Lilian da Silva Santos, de 25 anos, foi uma das 170 selecionadas, entre 1.200 inscritos, para participar da Associação Viva e Deixa Viver, de contadores de histórias. "Foi um ano entre a inscrição e o início no Hospital Emílio Ribas. Achava que não ia conseguir porque sou chorona", conta Lilian, que trabalha no Portal do Senac. Mas foi em frente. "Esse processo todo de seleção e treinamento é importante até para você se avaliar. Entrei no hospital preparada. A morte é uma possibilidade." Já presenciou duas. "O primeiro menino para quem contei história no Emílio morreu. Não tinha como curá-lo, mas sei que ele levou algo de bom com nossas histórias."

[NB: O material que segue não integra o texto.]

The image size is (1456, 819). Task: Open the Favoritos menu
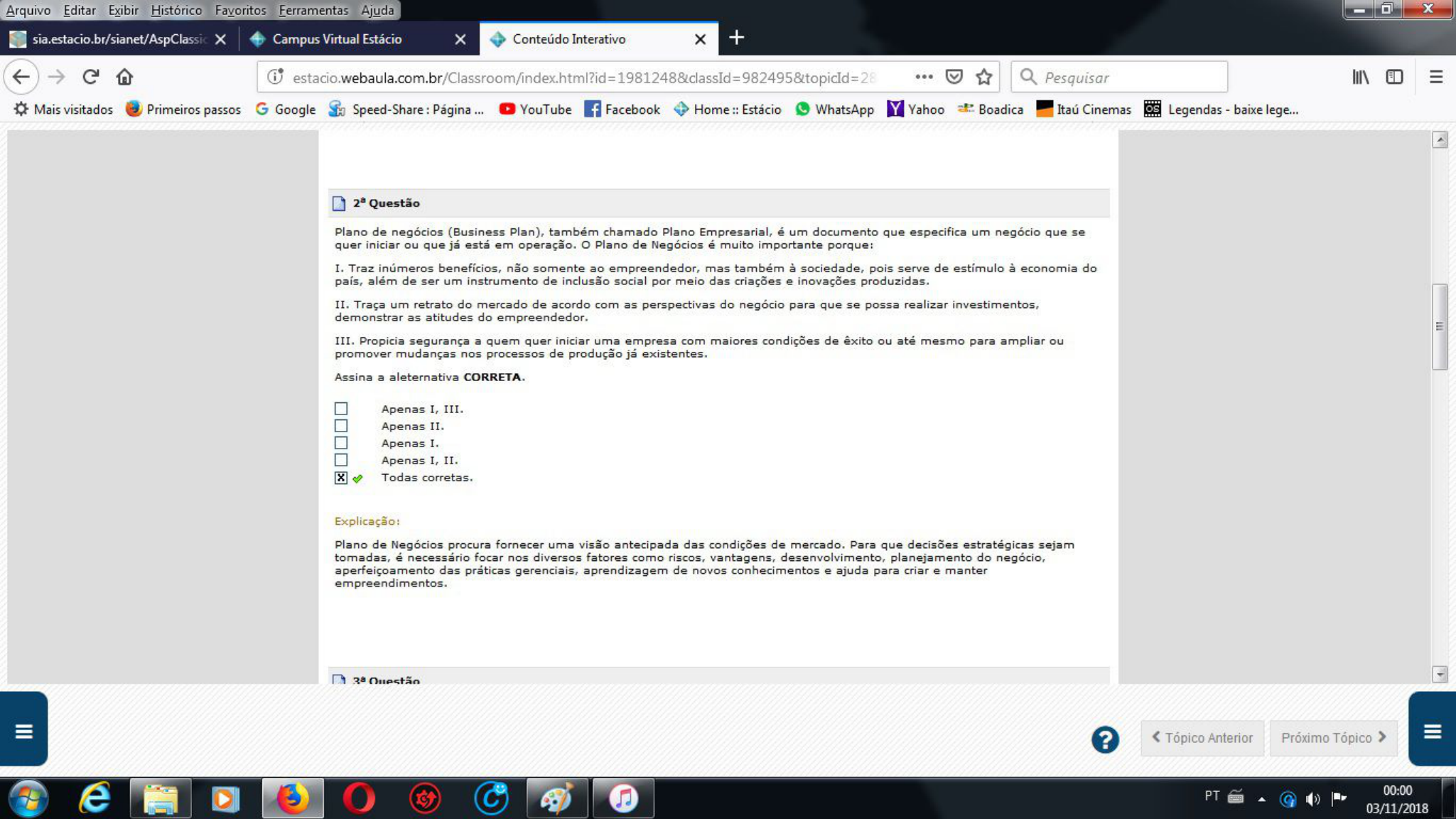coord(240,10)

Cada contador deixa um diário para que o próximo voluntário a chegar saiba o que foi feito e como está o paciente, que tipo de atenção precisa. "Já trabalhava em um abrigo, mas não via resultado, porque é preciso ser bom para você, mas ter ganho para a criança também. Usei muitas coisas do Viva para avançar no trabalho lá, que ainda mantenho. Melhorou muito."

"Trabalhando no hospital, a gente sente que, se algum dia precisar, gostaria de estar em um lugar com voluntários", diz a administradora de empresas Guaciara Inês de Lorenzi Kambara, de 49 anos. Ela vai ao Instituto Dante Pazzanese duas vezes por semana há um ano. "O treinamento e as visitas ajudam bastante no começo."